On June 20, 1863, in the midst of the Civil War, West Virginia was separated from Virginia and admitted into the Union. As a condition of admission, the new state agreed to assume "an equitable proportion" of Virginia's public debt as of Jan. 1, 1861 and to pay it off within 34 years. When the deadline passed, it was clear that many loose ends remained. For example, the value of certain bank and railroad securities in Virginia's sinking fund had to be established. Other issues had to do with the interest rate that should be applied for the period since 1861 and matters as obscure as how the two states would share claims for loans made by Virginia to the federal government during the War of 1812.

Finally, in 1906, after repeated attempts at informal resolution, Virginia invoked the "original jurisdiction" of the Supreme Court (which is used, among other things, for resolving interstate boundary disputes), and sued West Virginia to determine once and for all how much the new state owed the old one.

The litigation lasted more than 10 years, with no fewer than nine decisions by the court. It took until 1915 -- more than 50 years after the separation -- to fix West Virginia's net liability at $12,393,929.50, with interest. Then questions of enforcement arose as West Virginia failed to pay up. The court was reluctant to compel payment. In words that could just as well be addressed to the Soviets and Lithuanians of today, Justice Holmes wrote: "This case is one that calls for forbearance upon both sides. Great States have a temper superior to that of private litigants, and it is to be hoped that enough has been decided for patriotism, the fraternity of the Union and mutual consideration to bring it to an end."

Justice Holmes's hope was misplaced. The case dragged on through the second decade of this century, the court eventually being asked to order the members of the West Virginia legislature to levy the taxes needed to pay the judgment. Not until 1919 did the legislature finally arrange for payment, and when it did so, Virginia received only part of the judgment in cash. The balance was paid in West Virginia bonds, which Virginia agreed to accept.

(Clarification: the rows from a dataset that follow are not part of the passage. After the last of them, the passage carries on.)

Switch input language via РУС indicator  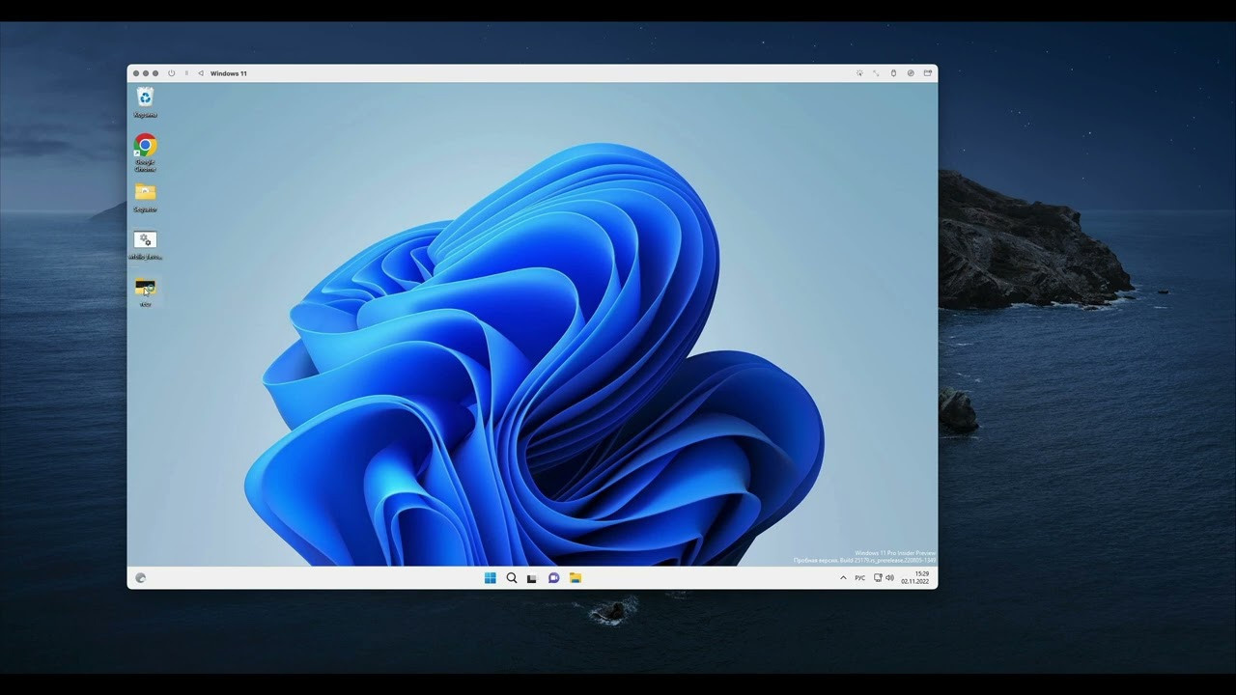pyautogui.click(x=859, y=578)
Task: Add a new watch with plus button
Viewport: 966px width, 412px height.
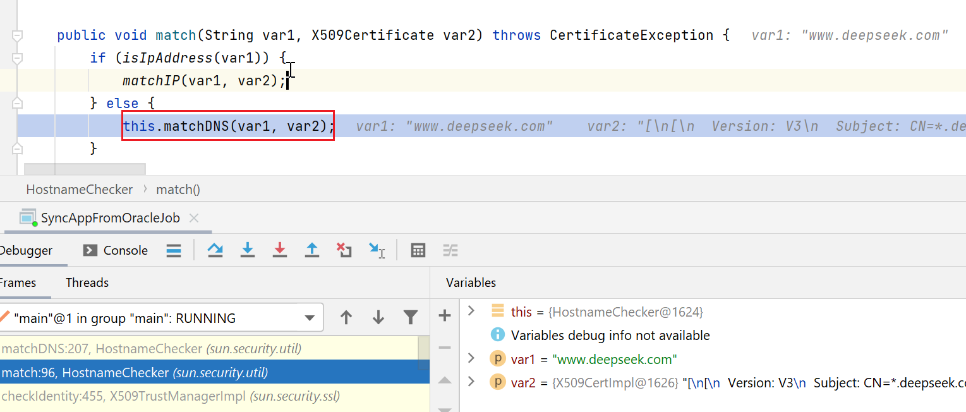Action: coord(445,315)

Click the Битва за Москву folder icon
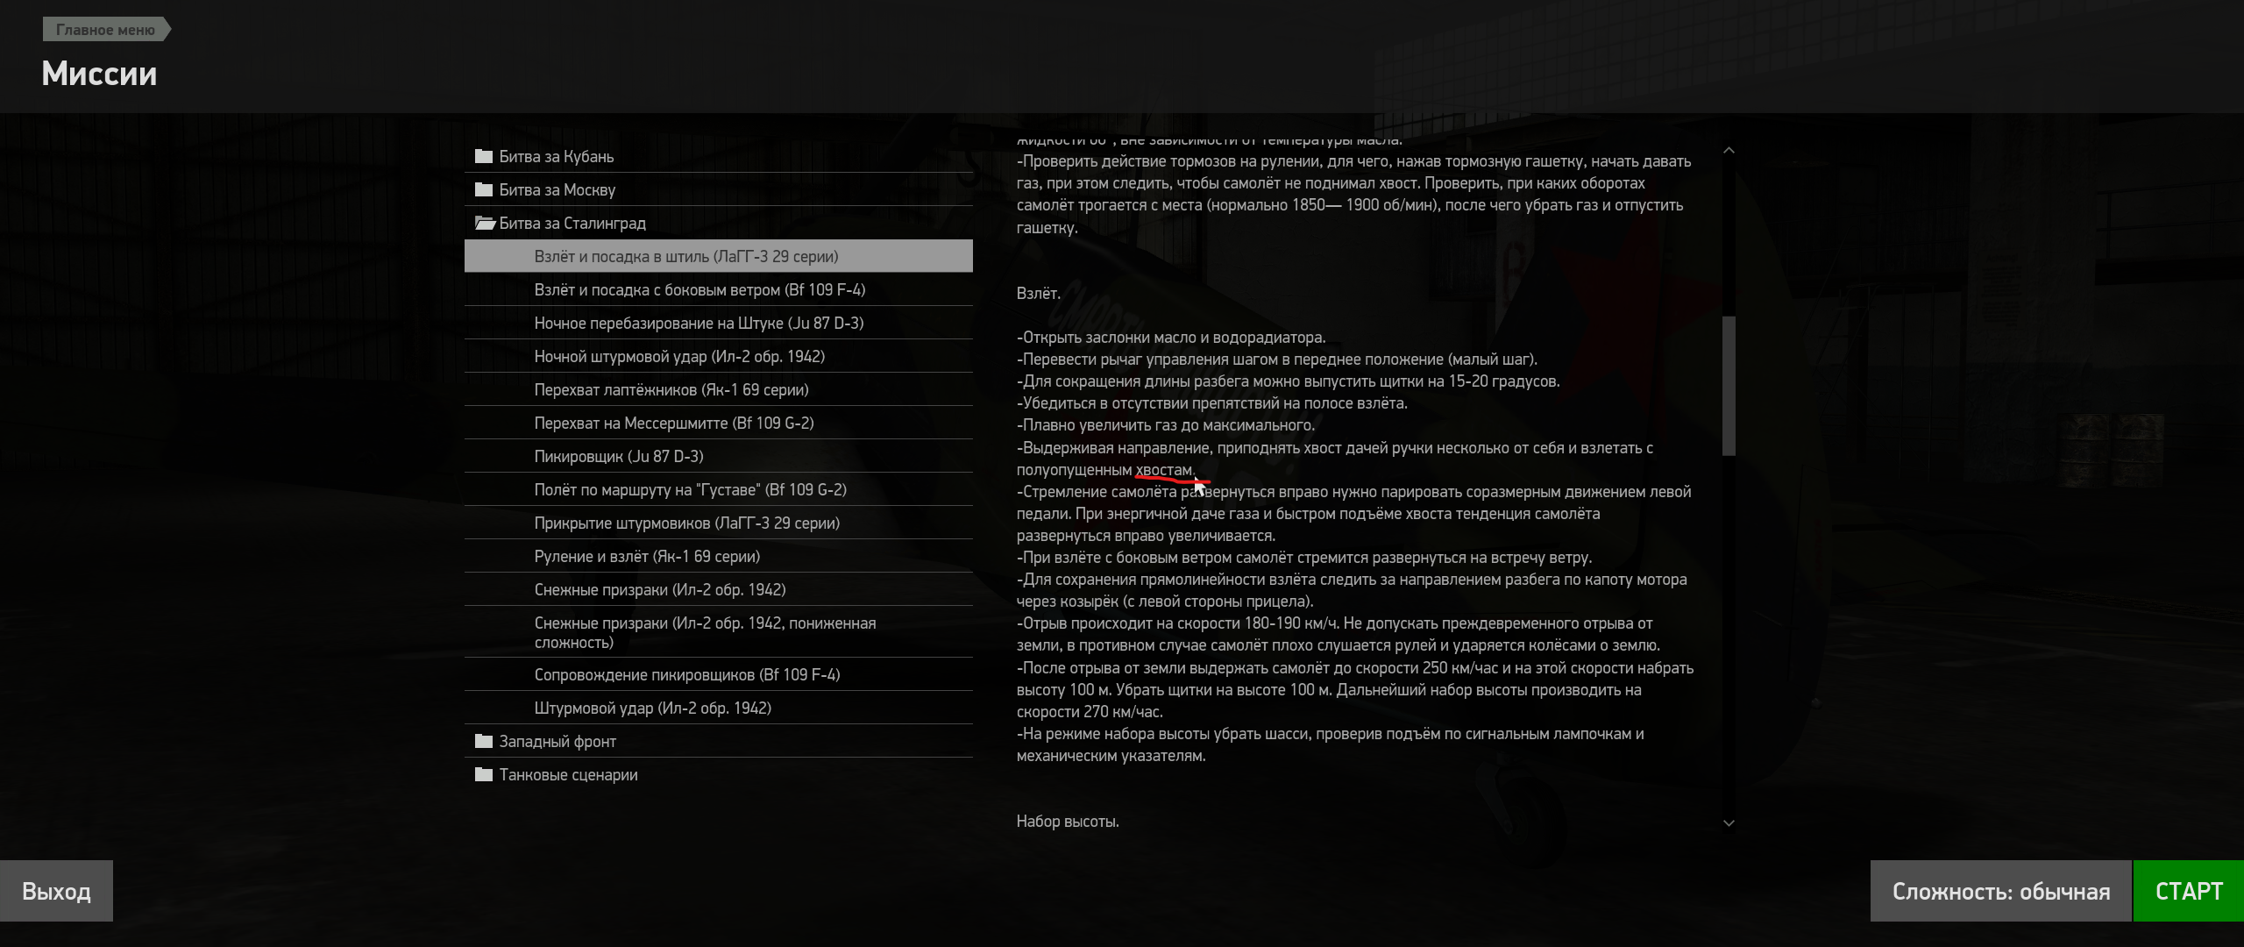pyautogui.click(x=484, y=189)
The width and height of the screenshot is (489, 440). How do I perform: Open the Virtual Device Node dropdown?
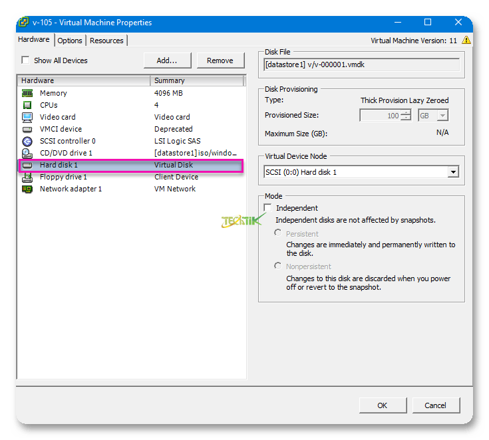click(x=453, y=172)
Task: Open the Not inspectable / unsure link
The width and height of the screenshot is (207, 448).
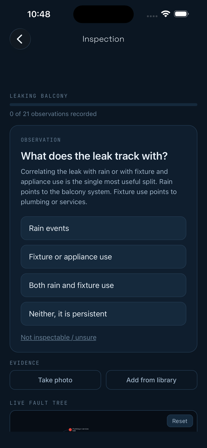Action: coord(59,338)
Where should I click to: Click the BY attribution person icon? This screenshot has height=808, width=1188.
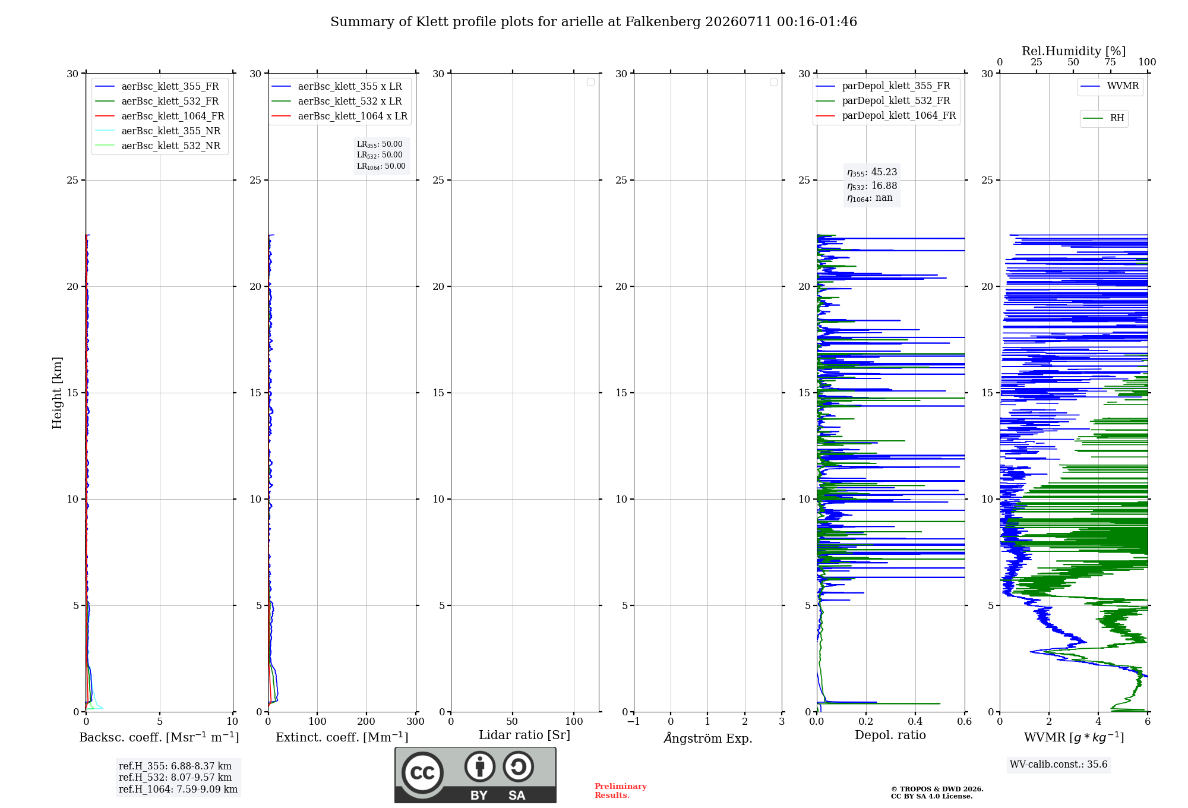coord(480,766)
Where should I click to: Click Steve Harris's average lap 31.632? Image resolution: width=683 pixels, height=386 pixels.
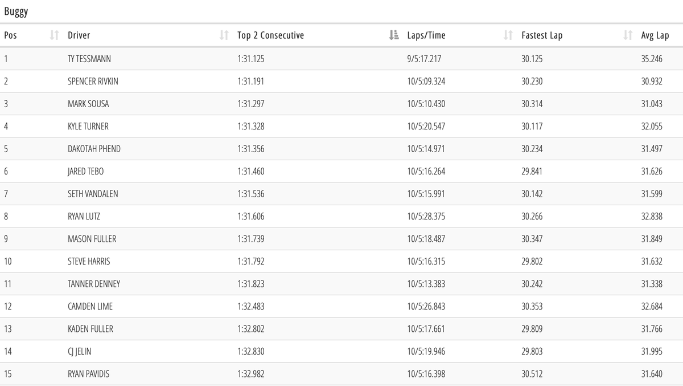(652, 261)
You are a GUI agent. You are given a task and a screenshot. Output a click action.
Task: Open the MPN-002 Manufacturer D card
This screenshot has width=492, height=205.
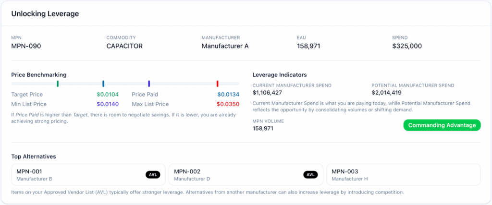246,175
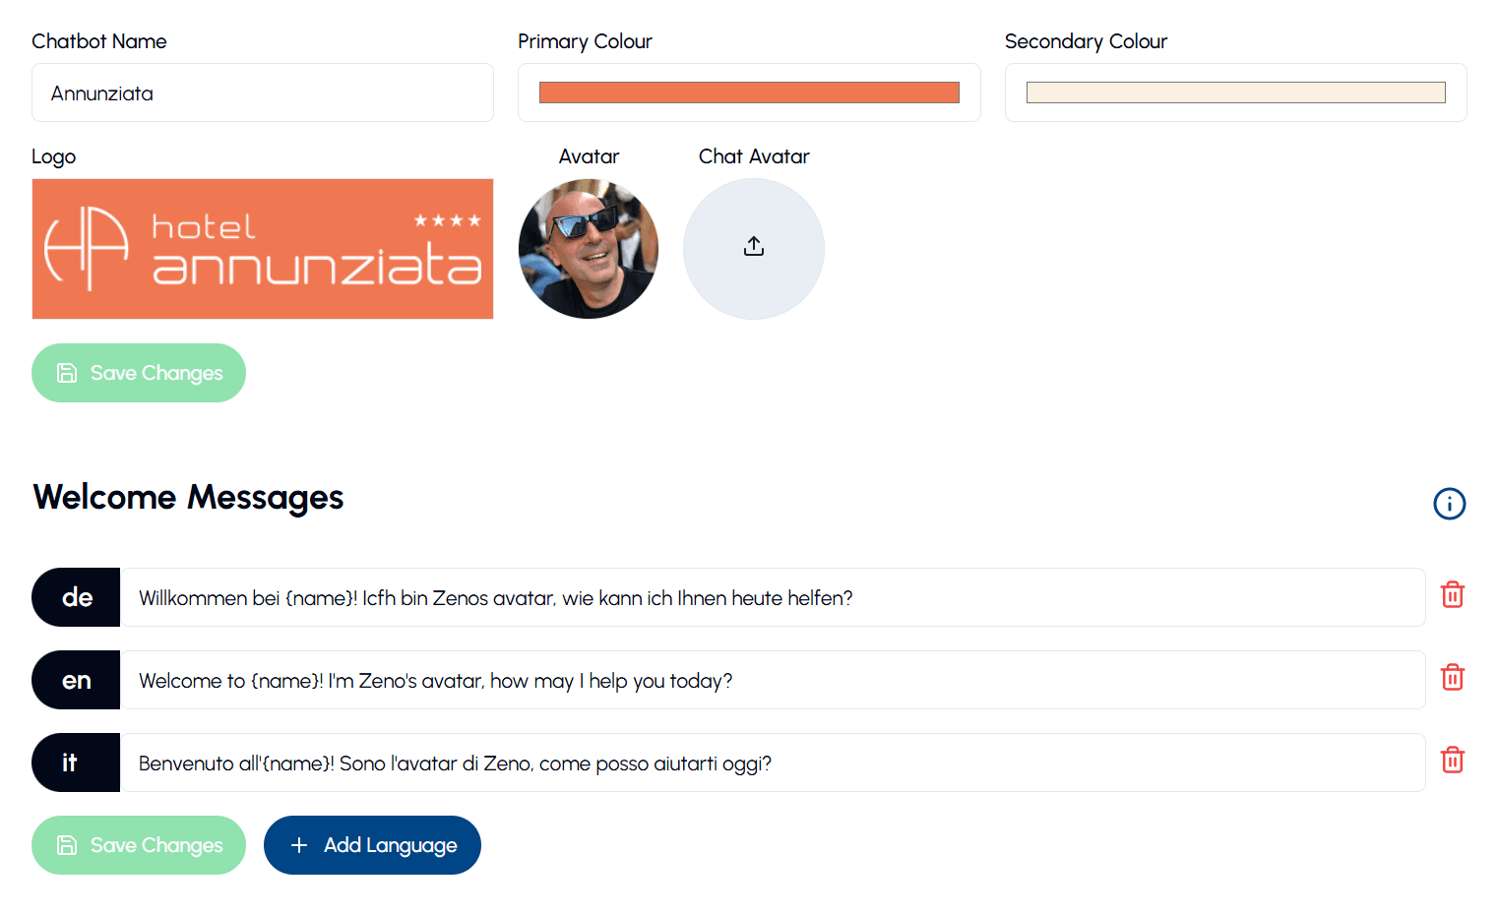Open the Secondary Colour picker swatch
Viewport: 1498px width, 915px height.
[1235, 92]
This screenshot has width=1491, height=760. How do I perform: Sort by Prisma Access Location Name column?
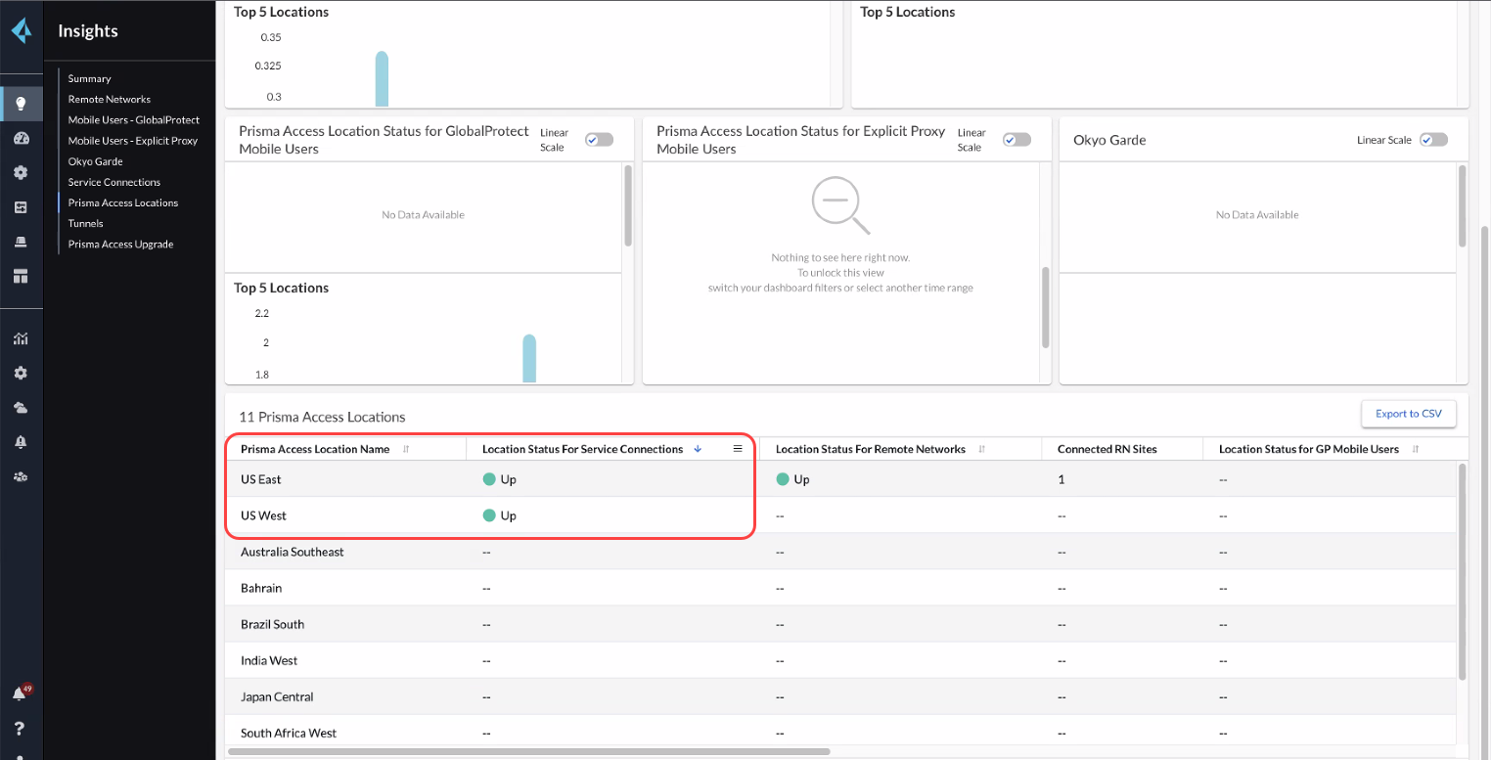click(x=406, y=449)
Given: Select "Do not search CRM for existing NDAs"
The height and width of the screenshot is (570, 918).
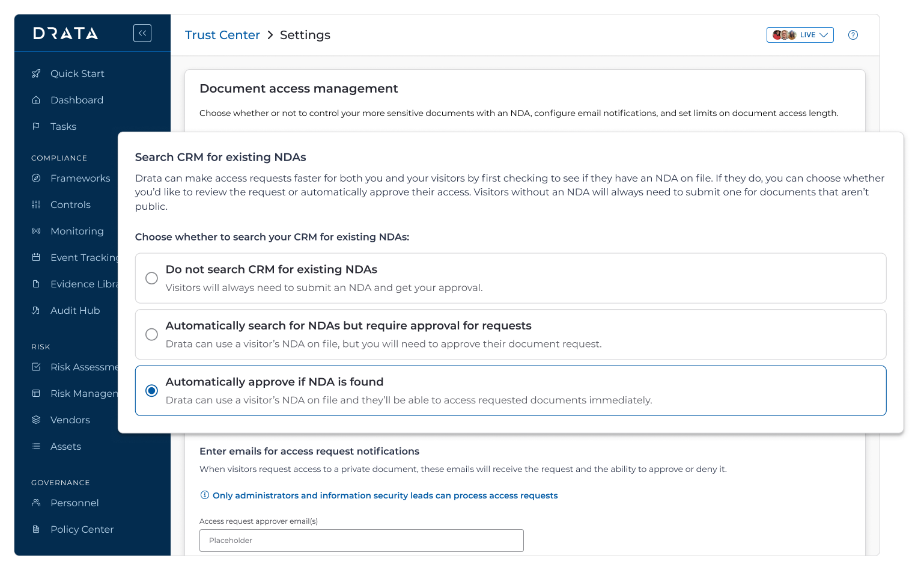Looking at the screenshot, I should (151, 278).
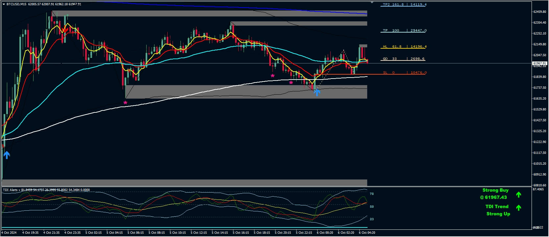Click green up arrow beside TDI Trend

tap(518, 207)
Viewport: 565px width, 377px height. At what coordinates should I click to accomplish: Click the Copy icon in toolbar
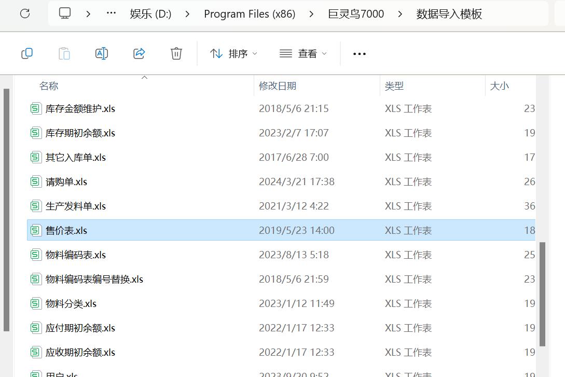click(x=27, y=53)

West Virginia's birth is far from a perfect fit with Lithuania's disputed secession from the Soviet Union. But if we focus on the secession process itself, useful lessons can be learned. One is that juridical separation can be effected before all the related issues have been resolved. Another is that even under the umbrella of a common sovereign, those issues can move at a frustratingly slow pace. Indeed, the fact that the financial side of the process is likely to take a long time is all the more reason to expedite the dissolution of political bonds.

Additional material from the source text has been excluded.